National coal mining strike
The Australian Government restriction imposed on 2LT occurred as a national coal mining strike was entering its third month, with most coal mines in Australia located in and around Lithgow. The strike brought unprecedented attention from the Australian Government as it had come in the midst of World War II and was depriving manufacturing plants focused on the development of military equipment and arms, including the Lithgow Small Arms Factory, of vitally needed coal supplies. Miners were being pressed by unions to stay on strike despite pleas from Prime Minister Robert Menzies that the War Effort was under threat. "If we do not obtain ample supplies of coal soon our war programme must be curtailed drastically", he said at the time. This is unthinkable when our strong and calculating enemy is throwing all resources into a terrific gamble for world domination", he said.

News services commenced
From February 1942 the Australian Broadcasting Commission by arrangement with the Federation of Commercial Broadcasters began providing news services to 2LT and other regional Australian stations free of charge.

Andrews Sisters banned
In December 1943 the 2LT general manager Desmond Day banned all forty records by the Andrews Sisters. At the time he said the standard of music on the station, which he took over as general manager 5 months earlier, was very low and consisted of nothing but "boogie-woogie and hot jazz." The Manager said at the time the War had increased the average age of listeners to 35 to 40, and he hadn't met anyone over the age of 35 that liked the Andrews Sisters. "I don’t believe in tom-toms. The people want melody and good vocalists", he said.

**DATA:**
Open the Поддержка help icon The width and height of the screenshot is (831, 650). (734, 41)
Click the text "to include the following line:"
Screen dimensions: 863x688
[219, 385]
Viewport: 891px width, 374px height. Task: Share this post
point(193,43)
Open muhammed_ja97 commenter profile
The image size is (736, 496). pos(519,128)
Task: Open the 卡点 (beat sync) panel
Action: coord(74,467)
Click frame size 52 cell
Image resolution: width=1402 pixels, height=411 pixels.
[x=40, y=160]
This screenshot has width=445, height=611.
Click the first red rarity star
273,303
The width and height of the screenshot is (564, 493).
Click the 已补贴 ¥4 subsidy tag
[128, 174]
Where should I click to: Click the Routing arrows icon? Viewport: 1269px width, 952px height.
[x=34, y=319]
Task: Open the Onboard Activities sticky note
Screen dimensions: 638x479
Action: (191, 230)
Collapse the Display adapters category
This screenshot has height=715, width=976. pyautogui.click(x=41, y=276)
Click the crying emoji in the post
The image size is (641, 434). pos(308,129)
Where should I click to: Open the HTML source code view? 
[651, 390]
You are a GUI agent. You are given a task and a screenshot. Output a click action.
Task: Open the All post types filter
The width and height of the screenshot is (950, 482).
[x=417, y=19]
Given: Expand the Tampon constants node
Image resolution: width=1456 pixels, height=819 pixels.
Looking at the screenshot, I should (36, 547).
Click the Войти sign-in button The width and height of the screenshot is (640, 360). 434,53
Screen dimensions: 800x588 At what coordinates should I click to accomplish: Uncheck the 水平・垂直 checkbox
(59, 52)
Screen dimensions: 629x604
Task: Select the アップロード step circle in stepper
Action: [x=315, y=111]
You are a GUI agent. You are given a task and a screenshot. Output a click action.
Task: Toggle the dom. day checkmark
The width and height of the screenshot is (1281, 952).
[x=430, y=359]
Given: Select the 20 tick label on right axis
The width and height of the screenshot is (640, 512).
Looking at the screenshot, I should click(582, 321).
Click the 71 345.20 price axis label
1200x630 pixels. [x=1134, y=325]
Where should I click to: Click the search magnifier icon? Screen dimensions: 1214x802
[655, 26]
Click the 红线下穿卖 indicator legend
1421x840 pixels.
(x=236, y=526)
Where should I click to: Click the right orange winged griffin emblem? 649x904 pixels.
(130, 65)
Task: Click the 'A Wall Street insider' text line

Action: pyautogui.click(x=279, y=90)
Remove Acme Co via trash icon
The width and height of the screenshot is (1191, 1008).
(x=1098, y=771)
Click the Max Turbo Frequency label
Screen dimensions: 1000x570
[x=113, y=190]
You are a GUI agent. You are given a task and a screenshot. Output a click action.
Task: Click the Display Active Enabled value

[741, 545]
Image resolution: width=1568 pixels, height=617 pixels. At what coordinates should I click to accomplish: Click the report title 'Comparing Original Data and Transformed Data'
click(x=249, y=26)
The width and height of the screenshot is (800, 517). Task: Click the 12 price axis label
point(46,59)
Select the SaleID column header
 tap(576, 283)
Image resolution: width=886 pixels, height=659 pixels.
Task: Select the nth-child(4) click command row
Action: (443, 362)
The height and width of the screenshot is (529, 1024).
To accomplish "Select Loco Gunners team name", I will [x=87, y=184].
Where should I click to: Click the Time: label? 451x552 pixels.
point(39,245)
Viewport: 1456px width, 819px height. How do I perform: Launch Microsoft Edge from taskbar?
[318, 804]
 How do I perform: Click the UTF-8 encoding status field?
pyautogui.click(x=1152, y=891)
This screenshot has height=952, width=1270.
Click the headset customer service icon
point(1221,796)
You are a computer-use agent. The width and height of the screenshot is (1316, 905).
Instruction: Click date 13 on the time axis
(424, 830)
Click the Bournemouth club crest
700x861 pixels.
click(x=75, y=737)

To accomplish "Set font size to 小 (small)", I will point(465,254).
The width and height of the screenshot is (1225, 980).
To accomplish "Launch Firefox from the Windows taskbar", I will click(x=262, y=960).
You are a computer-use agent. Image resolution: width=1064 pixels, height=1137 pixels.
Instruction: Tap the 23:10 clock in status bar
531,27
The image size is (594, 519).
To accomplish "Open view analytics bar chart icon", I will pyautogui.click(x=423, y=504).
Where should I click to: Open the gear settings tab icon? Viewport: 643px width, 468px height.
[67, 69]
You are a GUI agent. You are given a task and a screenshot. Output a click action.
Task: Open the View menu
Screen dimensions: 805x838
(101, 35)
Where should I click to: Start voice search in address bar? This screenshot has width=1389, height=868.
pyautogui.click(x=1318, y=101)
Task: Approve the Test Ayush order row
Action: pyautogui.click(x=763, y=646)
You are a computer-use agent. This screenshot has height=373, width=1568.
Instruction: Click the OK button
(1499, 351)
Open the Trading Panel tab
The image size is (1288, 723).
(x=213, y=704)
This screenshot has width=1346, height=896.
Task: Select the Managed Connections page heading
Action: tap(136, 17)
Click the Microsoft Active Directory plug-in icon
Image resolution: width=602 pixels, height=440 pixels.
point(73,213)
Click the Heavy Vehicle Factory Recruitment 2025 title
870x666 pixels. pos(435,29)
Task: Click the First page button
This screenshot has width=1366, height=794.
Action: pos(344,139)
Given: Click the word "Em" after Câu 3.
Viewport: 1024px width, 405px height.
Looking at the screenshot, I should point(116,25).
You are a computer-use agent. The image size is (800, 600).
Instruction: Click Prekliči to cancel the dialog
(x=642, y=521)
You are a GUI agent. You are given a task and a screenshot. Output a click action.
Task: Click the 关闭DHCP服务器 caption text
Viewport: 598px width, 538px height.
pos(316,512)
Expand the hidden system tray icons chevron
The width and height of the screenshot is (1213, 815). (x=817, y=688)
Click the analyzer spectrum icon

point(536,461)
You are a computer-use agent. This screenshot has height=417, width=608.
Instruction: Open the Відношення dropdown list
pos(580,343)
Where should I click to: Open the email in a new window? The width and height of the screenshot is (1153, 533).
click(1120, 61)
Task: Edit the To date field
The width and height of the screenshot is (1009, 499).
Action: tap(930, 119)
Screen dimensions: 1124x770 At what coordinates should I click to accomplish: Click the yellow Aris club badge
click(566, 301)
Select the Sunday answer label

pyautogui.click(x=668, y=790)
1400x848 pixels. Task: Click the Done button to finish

**TO BE DONE:**
- 1) In the passage on radio station 2LT, transcribe everything from "News services commenced" down to "free of charge.".
- 2) According to the passage on radio station 2LT, how many Andrews Sisters records did the station's general manager ban in December 1943?
- 3) List every section heading in the passage on radio station 2LT.

**ANSWERS TO THE PROBLEMS:**
- 1)
News services commenced
From February 1942 the Australian Broadcasting Commission by arrangement with the Federation of Commercial Broadcasters began providing news services to 2LT and other regional Australian stations free of charge.

- 2) Forty

- 3)
National coal mining strike
News services commenced
Andrews Sisters banned